About this exercise: Will you output all of the data below exactly, omitting the images?

[Given data]

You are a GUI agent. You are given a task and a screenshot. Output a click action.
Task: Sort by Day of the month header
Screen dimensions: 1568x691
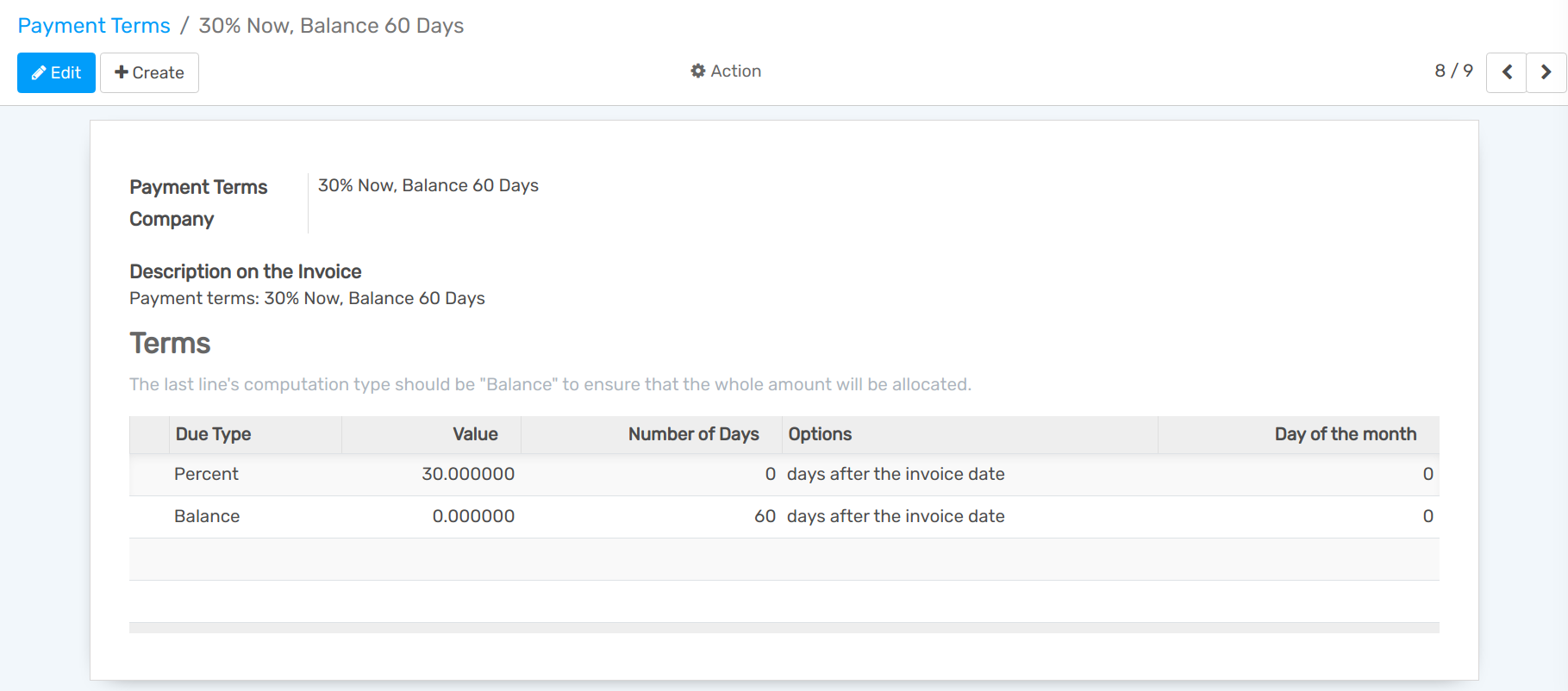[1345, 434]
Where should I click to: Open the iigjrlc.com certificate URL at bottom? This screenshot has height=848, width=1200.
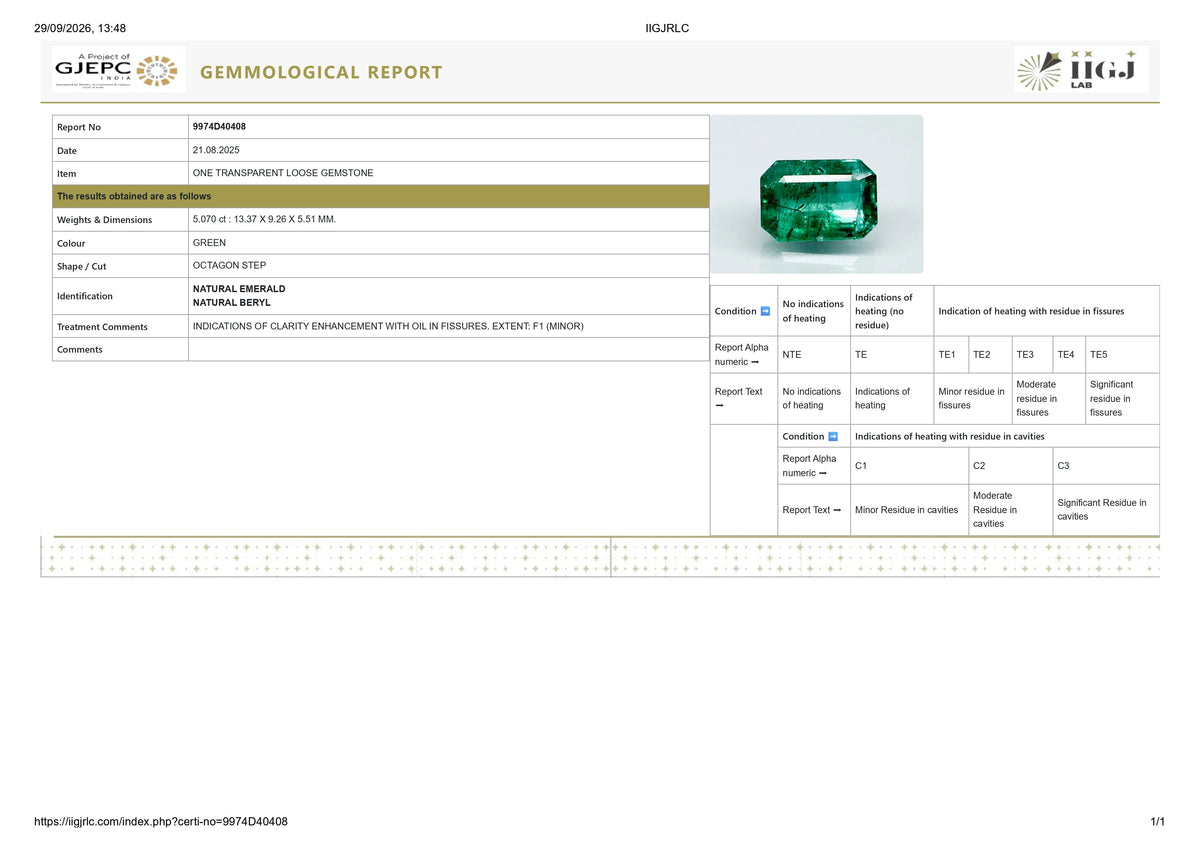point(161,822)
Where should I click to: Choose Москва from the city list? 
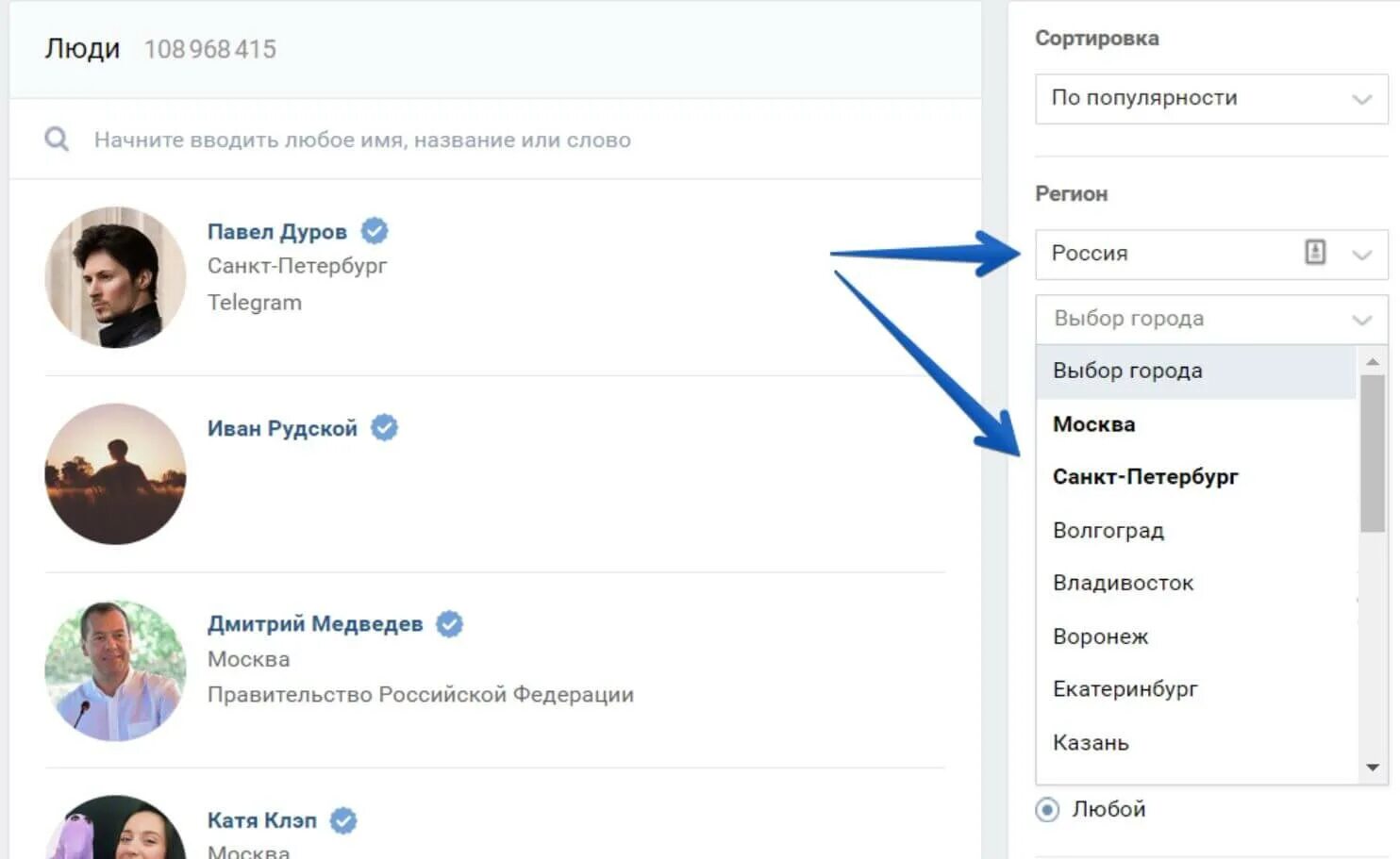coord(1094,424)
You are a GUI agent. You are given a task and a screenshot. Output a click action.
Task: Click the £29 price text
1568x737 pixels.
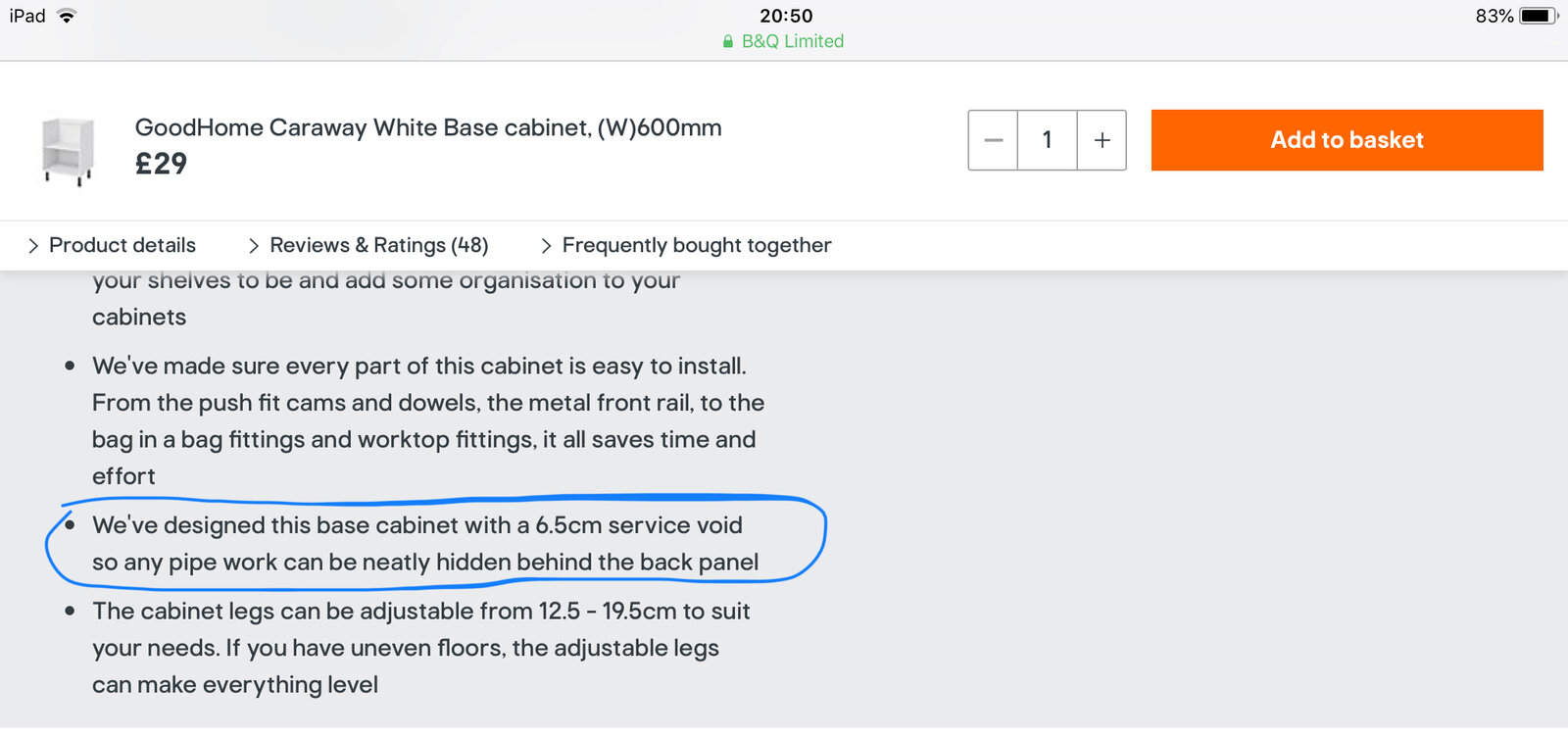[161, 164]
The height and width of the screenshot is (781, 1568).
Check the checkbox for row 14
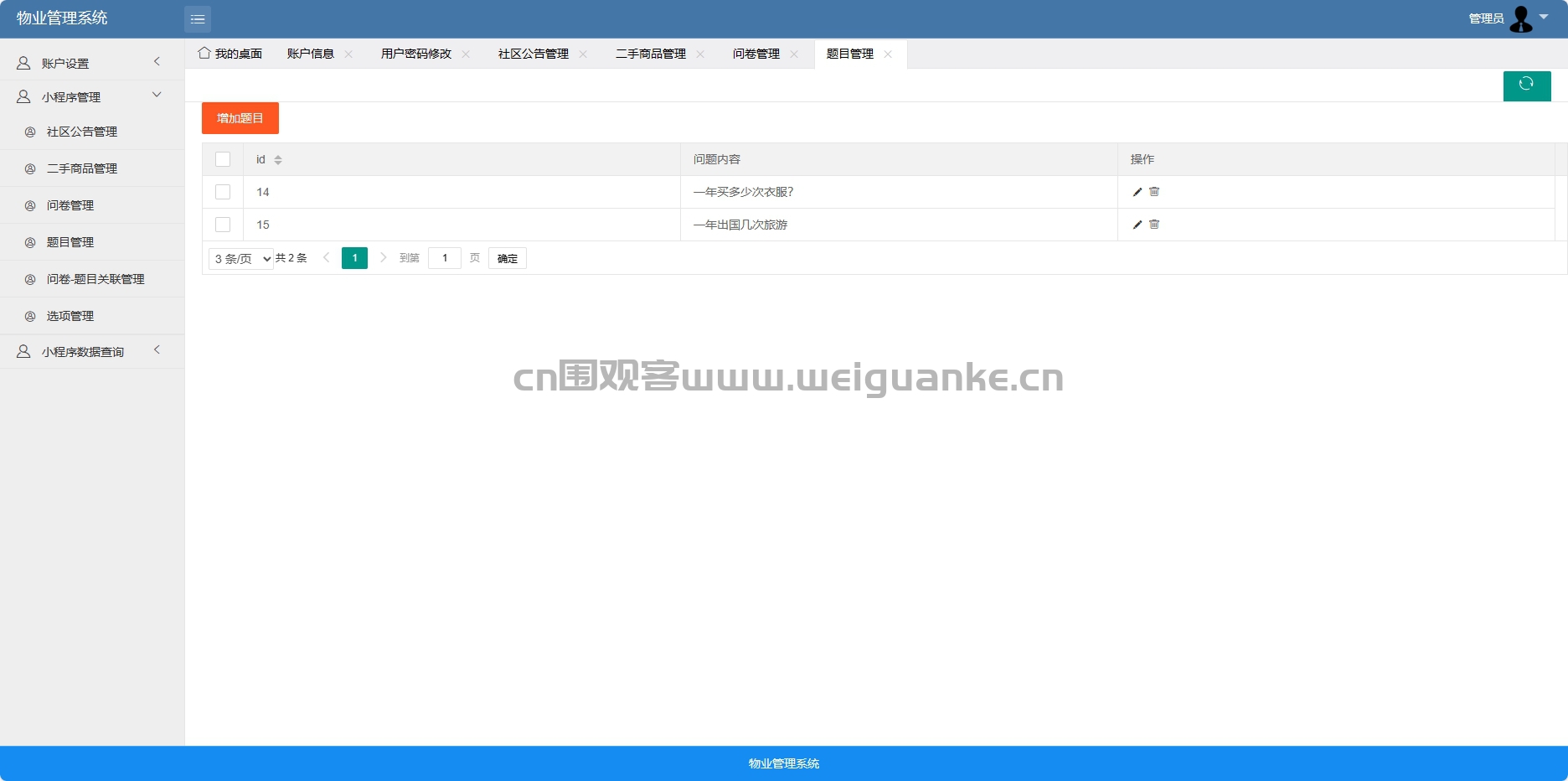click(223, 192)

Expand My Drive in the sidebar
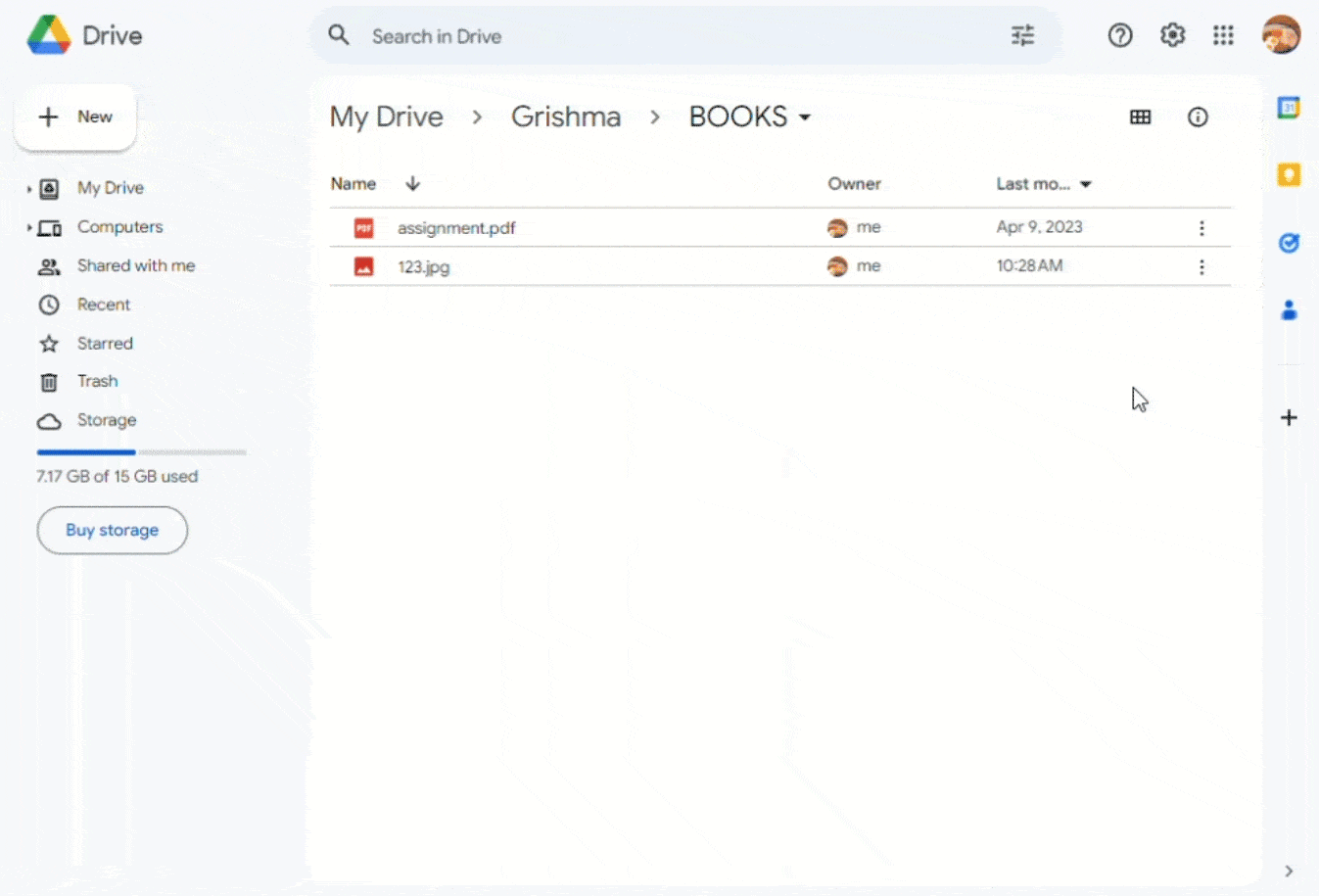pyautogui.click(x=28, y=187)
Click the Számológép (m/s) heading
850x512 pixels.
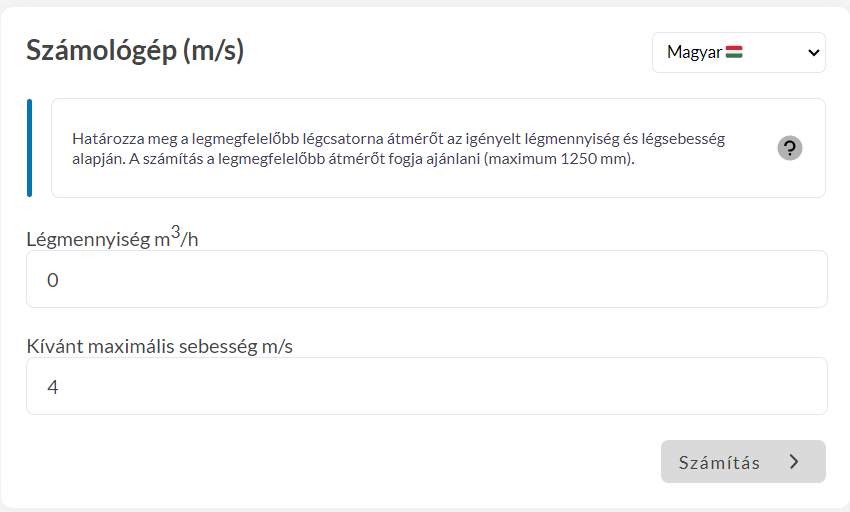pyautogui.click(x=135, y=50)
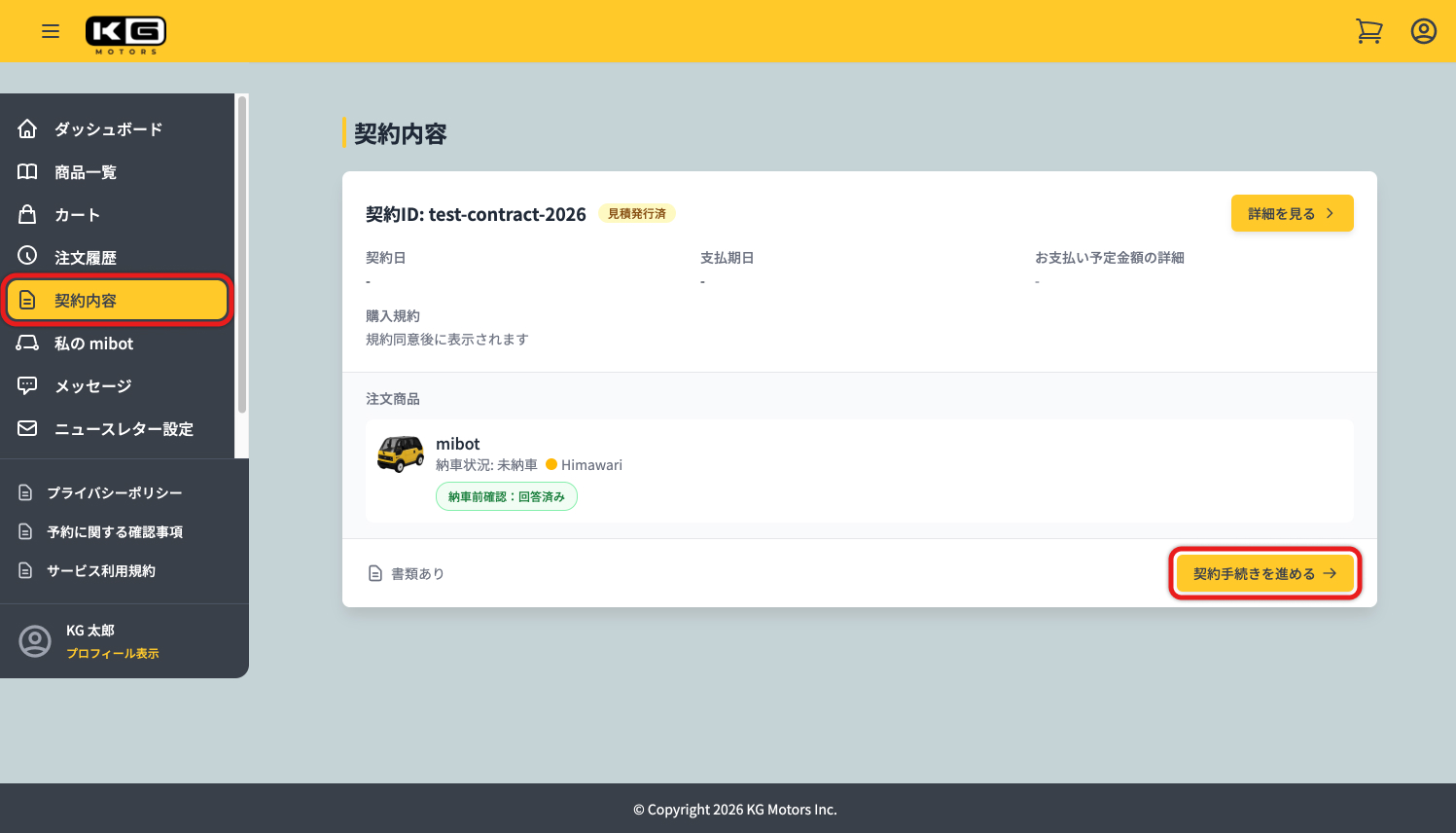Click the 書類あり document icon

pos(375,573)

[/Given data]

Response below:
You are a GUI agent. You are given a task and a screenshot. Output a click action.
Task: Sort by Day of the month header
Screen dimensions: 1568x691
[1345, 434]
Where should I click to: Open the iigjrlc.com certificate URL at bottom? This screenshot has height=848, width=1200.
point(161,822)
Where should I click to: Choose Москва from the city list? 
coord(1094,424)
You are a GUI agent. You are given a task and a screenshot. Output a click action.
Task: Click the £29 price text
1568x737 pixels.
[161, 164]
The height and width of the screenshot is (781, 1568).
Check the checkbox for row 14
click(223, 192)

Expand My Drive in the sidebar
pyautogui.click(x=28, y=187)
Click the Számológép (m/s) heading
850x512 pixels.
pyautogui.click(x=135, y=50)
Click the 書類あり document icon

pos(375,573)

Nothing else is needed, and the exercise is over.